Data in this exercise START
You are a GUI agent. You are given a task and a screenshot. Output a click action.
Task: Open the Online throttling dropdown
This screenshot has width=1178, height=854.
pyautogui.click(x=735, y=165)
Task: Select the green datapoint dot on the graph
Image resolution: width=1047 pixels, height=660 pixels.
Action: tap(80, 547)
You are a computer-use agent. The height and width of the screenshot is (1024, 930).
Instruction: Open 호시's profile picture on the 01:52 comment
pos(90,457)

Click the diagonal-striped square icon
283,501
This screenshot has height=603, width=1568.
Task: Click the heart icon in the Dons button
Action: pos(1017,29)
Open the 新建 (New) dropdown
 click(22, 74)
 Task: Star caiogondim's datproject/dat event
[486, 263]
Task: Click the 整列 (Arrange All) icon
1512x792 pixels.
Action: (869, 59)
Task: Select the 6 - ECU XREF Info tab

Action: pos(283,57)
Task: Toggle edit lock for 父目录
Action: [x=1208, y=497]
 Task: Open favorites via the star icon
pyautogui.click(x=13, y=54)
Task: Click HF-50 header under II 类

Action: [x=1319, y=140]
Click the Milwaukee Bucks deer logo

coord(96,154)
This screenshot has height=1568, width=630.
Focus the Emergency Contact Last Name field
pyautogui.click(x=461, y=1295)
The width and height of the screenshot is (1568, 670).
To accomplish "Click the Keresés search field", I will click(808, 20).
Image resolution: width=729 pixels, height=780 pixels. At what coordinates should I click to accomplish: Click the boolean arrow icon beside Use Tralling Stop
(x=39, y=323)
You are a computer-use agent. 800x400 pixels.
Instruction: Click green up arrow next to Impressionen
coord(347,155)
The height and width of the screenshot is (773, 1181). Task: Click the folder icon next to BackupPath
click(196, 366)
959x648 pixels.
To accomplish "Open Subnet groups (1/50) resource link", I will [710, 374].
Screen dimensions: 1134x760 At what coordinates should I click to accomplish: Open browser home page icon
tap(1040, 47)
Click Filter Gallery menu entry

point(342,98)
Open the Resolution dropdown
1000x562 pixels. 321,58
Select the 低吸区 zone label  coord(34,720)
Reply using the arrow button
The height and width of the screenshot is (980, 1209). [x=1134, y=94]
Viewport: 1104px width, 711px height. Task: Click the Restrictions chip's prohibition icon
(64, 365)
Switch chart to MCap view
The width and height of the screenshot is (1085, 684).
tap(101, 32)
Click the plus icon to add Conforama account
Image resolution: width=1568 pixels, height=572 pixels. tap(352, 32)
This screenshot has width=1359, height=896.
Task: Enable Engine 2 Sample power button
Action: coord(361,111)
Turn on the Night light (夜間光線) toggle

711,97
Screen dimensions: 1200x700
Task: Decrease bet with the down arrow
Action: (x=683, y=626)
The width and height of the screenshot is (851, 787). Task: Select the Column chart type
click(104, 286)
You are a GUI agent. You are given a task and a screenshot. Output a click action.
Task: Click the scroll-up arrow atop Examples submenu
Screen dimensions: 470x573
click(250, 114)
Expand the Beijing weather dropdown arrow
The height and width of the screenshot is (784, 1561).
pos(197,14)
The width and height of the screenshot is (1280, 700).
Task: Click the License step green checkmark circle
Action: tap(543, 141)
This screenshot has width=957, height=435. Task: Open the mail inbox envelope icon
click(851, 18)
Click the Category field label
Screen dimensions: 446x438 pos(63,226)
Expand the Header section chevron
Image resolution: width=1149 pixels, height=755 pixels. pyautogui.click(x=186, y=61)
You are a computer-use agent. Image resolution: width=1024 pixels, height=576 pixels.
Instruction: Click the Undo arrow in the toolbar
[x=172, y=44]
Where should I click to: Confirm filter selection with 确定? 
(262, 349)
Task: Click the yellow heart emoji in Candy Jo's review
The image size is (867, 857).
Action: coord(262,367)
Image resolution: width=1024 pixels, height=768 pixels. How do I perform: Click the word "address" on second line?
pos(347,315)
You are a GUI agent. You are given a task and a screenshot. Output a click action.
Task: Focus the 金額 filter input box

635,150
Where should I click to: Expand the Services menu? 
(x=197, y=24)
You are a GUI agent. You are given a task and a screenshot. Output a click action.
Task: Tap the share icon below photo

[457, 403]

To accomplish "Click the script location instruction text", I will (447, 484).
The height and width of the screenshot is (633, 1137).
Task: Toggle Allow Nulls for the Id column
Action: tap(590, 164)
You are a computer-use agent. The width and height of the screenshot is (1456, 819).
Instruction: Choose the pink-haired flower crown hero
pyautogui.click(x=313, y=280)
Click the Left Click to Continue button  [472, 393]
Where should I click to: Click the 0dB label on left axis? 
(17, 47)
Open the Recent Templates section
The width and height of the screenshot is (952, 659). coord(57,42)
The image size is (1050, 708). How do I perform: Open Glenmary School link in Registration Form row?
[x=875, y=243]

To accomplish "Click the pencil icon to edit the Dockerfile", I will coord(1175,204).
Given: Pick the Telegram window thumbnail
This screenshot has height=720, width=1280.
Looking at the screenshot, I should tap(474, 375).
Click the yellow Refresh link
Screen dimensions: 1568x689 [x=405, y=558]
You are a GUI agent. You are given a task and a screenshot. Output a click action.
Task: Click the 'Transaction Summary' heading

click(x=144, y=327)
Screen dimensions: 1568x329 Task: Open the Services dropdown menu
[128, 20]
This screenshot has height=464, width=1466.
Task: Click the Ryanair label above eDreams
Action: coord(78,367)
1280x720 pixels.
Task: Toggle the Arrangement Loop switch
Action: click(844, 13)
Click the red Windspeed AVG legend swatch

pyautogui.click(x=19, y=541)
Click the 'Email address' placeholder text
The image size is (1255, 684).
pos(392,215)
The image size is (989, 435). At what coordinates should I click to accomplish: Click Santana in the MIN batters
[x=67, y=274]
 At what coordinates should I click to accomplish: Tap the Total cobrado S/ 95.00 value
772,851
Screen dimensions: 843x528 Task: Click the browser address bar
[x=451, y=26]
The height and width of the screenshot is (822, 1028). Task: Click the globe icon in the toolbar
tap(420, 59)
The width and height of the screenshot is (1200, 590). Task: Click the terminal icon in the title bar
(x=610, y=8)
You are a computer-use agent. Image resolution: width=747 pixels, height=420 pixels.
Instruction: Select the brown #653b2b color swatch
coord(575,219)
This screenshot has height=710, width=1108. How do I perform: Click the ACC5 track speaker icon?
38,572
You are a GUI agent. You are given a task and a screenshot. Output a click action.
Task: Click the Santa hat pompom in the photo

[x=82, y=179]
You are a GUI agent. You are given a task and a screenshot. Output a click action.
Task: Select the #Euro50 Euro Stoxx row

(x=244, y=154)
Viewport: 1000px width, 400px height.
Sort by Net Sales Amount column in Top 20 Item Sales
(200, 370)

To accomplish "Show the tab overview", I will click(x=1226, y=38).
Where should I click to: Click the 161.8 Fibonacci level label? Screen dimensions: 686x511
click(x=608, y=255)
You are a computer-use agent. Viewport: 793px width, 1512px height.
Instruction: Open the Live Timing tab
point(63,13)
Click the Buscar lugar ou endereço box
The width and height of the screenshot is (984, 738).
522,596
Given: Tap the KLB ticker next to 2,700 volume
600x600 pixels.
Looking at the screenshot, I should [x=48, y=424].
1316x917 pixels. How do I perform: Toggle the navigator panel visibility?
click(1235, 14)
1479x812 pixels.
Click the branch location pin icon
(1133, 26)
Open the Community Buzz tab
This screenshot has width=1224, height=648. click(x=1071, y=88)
Data in this exercise END
* _What to work on_: Quote every record above exactly.

* _Output below_:
You are a GUI agent. You are given a task and a screenshot. Output a click action.
Task: Open the Online throttling dropdown
This screenshot has width=1178, height=854.
pyautogui.click(x=735, y=165)
Task: Select the green datapoint dot on the graph
Image resolution: width=1047 pixels, height=660 pixels.
Action: tap(80, 547)
You are a computer-use agent. The height and width of the screenshot is (1024, 930).
Instruction: Open 호시's profile picture on the 01:52 comment
pos(90,457)

Click the diagonal-striped square icon
283,501
This screenshot has height=603, width=1568.
Task: Click the heart icon in the Dons button
Action: pos(1017,29)
Open the 新建 (New) dropdown
 click(22, 74)
 Task: Star caiogondim's datproject/dat event
[486, 263]
Task: Click the 整列 (Arrange All) icon
1512x792 pixels.
Action: (869, 59)
Task: Select the 6 - ECU XREF Info tab

Action: pos(283,57)
Task: Toggle edit lock for 父目录
Action: [x=1208, y=497]
 Task: Open favorites via the star icon
pyautogui.click(x=13, y=54)
Task: Click HF-50 header under II 类

Action: [x=1319, y=140]
Click the Milwaukee Bucks deer logo

coord(96,154)
This screenshot has height=1568, width=630.
Focus the Emergency Contact Last Name field
pyautogui.click(x=461, y=1295)
The width and height of the screenshot is (1568, 670).
To accomplish "Click the Keresés search field", I will click(808, 20).
Image resolution: width=729 pixels, height=780 pixels. At what coordinates should I click to accomplish: Click the boolean arrow icon beside Use Tralling Stop
(x=39, y=323)
You are a computer-use agent. 800x400 pixels.
Instruction: Click green up arrow next to Impressionen
coord(347,155)
The height and width of the screenshot is (773, 1181). Task: Click the folder icon next to BackupPath
click(196, 366)
959x648 pixels.
To accomplish "Open Subnet groups (1/50) resource link", I will [710, 374].
Screen dimensions: 1134x760 At what coordinates should I click to accomplish: Open browser home page icon
tap(1040, 47)
Click Filter Gallery menu entry

point(342,98)
Open the Resolution dropdown
1000x562 pixels. 321,58
Select the 低吸区 zone label  coord(34,720)
Reply using the arrow button
The height and width of the screenshot is (980, 1209). [x=1134, y=94]
Viewport: 1104px width, 711px height. Task: Click the Restrictions chip's prohibition icon
(64, 365)
Switch chart to MCap view
The width and height of the screenshot is (1085, 684).
tap(101, 32)
Click the plus icon to add Conforama account
Image resolution: width=1568 pixels, height=572 pixels. tap(352, 32)
This screenshot has width=1359, height=896.
Task: Enable Engine 2 Sample power button
Action: coord(361,111)
Turn on the Night light (夜間光線) toggle

711,97
Screen dimensions: 1200x700
Task: Decrease bet with the down arrow
Action: (x=683, y=626)
The width and height of the screenshot is (851, 787). Task: Select the Column chart type
click(104, 286)
You are a GUI agent. You are given a task and a screenshot. Output a click action.
Task: Click the scroll-up arrow atop Examples submenu
Screen dimensions: 470x573
click(250, 114)
Expand the Beijing weather dropdown arrow
The height and width of the screenshot is (784, 1561).
pos(197,14)
The width and height of the screenshot is (1280, 700).
Task: Click the License step green checkmark circle
Action: tap(543, 141)
This screenshot has width=957, height=435. Task: Open the mail inbox envelope icon
click(851, 18)
Click the Category field label
Screen dimensions: 446x438 pos(63,226)
Expand the Header section chevron
Image resolution: width=1149 pixels, height=755 pixels. pyautogui.click(x=186, y=61)
You are a computer-use agent. Image resolution: width=1024 pixels, height=576 pixels.
Instruction: Click the Undo arrow in the toolbar
[x=172, y=44]
Where should I click to: Confirm filter selection with 确定? 
(262, 349)
Task: Click the yellow heart emoji in Candy Jo's review
The image size is (867, 857).
Action: coord(262,367)
Image resolution: width=1024 pixels, height=768 pixels. How do I perform: Click the word "address" on second line?
pos(347,315)
You are a GUI agent. You are given a task and a screenshot. Output a click action.
Task: Focus the 金額 filter input box

635,150
Where should I click to: Expand the Services menu? 
(x=197, y=24)
You are a GUI agent. You are given a task and a screenshot. Output a click action.
Task: Tap the share icon below photo

[457, 403]

To accomplish "Click the script location instruction text", I will (447, 484).
The height and width of the screenshot is (633, 1137).
Task: Toggle Allow Nulls for the Id column
Action: tap(590, 164)
You are a computer-use agent. The width and height of the screenshot is (1456, 819).
Instruction: Choose the pink-haired flower crown hero
pyautogui.click(x=313, y=280)
Click the Left Click to Continue button  [472, 393]
Where should I click to: Click the 0dB label on left axis? 
(17, 47)
Open the Recent Templates section
The width and height of the screenshot is (952, 659). coord(57,42)
The image size is (1050, 708). How do I perform: Open Glenmary School link in Registration Form row?
[x=875, y=243]

To accomplish "Click the pencil icon to edit the Dockerfile", I will coord(1175,204).
Given: Pick the Telegram window thumbnail
This screenshot has height=720, width=1280.
Looking at the screenshot, I should tap(474, 375).
Click the yellow Refresh link
Screen dimensions: 1568x689 [x=405, y=558]
You are a GUI agent. You are given a task and a screenshot. Output a click action.
Task: Click the 'Transaction Summary' heading

click(x=144, y=327)
Screen dimensions: 1568x329 Task: Open the Services dropdown menu
[128, 20]
This screenshot has height=464, width=1466.
Task: Click the Ryanair label above eDreams
Action: coord(78,367)
1280x720 pixels.
Task: Toggle the Arrangement Loop switch
Action: click(844, 13)
Click the red Windspeed AVG legend swatch

pyautogui.click(x=19, y=541)
Click the 'Email address' placeholder text
The image size is (1255, 684).
pos(392,215)
The image size is (989, 435). At what coordinates should I click to accomplish: Click Santana in the MIN batters
[x=67, y=274]
 At what coordinates should I click to accomplish: Tap the Total cobrado S/ 95.00 value
772,851
Screen dimensions: 843x528 Task: Click the browser address bar
[x=451, y=26]
The height and width of the screenshot is (822, 1028). Task: Click the globe icon in the toolbar
tap(420, 59)
The width and height of the screenshot is (1200, 590). Task: Click the terminal icon in the title bar
(x=610, y=8)
You are a computer-use agent. Image resolution: width=747 pixels, height=420 pixels.
Instruction: Select the brown #653b2b color swatch
coord(575,219)
This screenshot has height=710, width=1108. How do I perform: Click the ACC5 track speaker icon?
38,572
You are a GUI agent. You are given a task and a screenshot. Output a click action.
Task: Click the Santa hat pompom in the photo

[x=82, y=179]
You are a GUI agent. You are given a task and a screenshot. Output a click action.
Task: Select the #Euro50 Euro Stoxx row

(x=244, y=154)
Viewport: 1000px width, 400px height.
Sort by Net Sales Amount column in Top 20 Item Sales
(200, 370)

To accomplish "Show the tab overview", I will click(x=1226, y=38).
Where should I click to: Click the 161.8 Fibonacci level label? Screen dimensions: 686x511
click(x=608, y=255)
You are a computer-use agent. Viewport: 793px width, 1512px height.
Instruction: Open the Live Timing tab
point(63,13)
Click the Buscar lugar ou endereço box
The width and height of the screenshot is (984, 738).
522,596
Given: Tap the KLB ticker next to 2,700 volume
600x600 pixels.
Looking at the screenshot, I should [x=48, y=424].
1316x917 pixels. How do I perform: Toggle the navigator panel visibility?
click(1235, 14)
1479x812 pixels.
Click the branch location pin icon
(1133, 26)
Open the Community Buzz tab
This screenshot has width=1224, height=648. click(x=1071, y=88)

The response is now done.